Baca Juga: Kepolisian Las Vegas Buka Kembali Kasus Pemerkosaan Cristiano Ronaldo

Mayorga yang saat itu sedang rapuh secara emosi karena takut namanya dipublikasikan ke publik, mau tak mau menyetujui kesepatakan dari Ronaldo tersebut. Akan tetapi, kini ia memberanikan mengungkapkan kasus tersebut saat melakukan wawancara dengan majalah Jerman, Der Spiegel.

Kini, menurut Drohobyczer, kasus pemerkosaan itu sedang ditangani oleh kepolisian Las Vegas. Ia mengatakan bahwa kesepakatan antara Ronaldo dengan Mayorga pada tahun 2009 itu tidak sah karena kliennya itu sedang dalam keadaan emosi yang tak menentu karena mendapatkan tekanan dari pihak mantan pemain Real Madrid itu.

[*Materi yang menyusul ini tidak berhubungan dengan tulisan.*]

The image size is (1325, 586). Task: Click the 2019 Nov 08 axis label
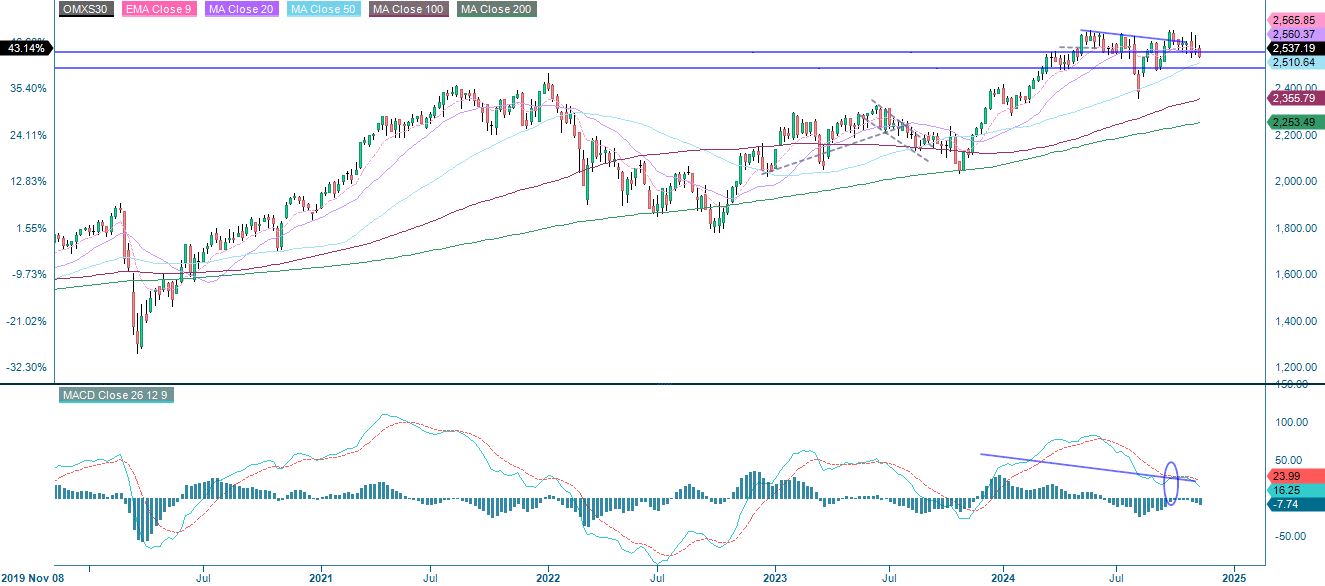pos(35,577)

“Dia (Mayorga) datang kepada kami dan kami sangat prihatin dengan apa yang terjadi kepadanya pada tahun 2009. Begitu pun dengan penyelidikan polisi serta keadaan lingkungannya dan juga bagaimana negosiasi dilakukan,” ungkap Drohobyczer, dikutip dari Sportskeeda, Rabu (3/10/2018).

Ronaldo Borong 2 Gol Kemenangan Juventus atas Sassuolo

“Kami percaya bahwa dia tidak memiliki kapasitas untuk melakukan kesepakatan pada waktu itu karena emosinya yang sedang labil. Pada saat itu, Mayorga sedang mengalami kerusakan emosional, ketakutan, dan depresi setelah mendapatkan tekanan dari perwakilan Ronaldo,” tambahnya.

Sementara itu, Ronaldo sendiri telah menegaskan bahwa kasus pemerkosaan itu tak pernah terjadi sama sekali. Ia merasa bahwa Mayorga hanya memanfaatkan namanya untuk mendulang popularitas.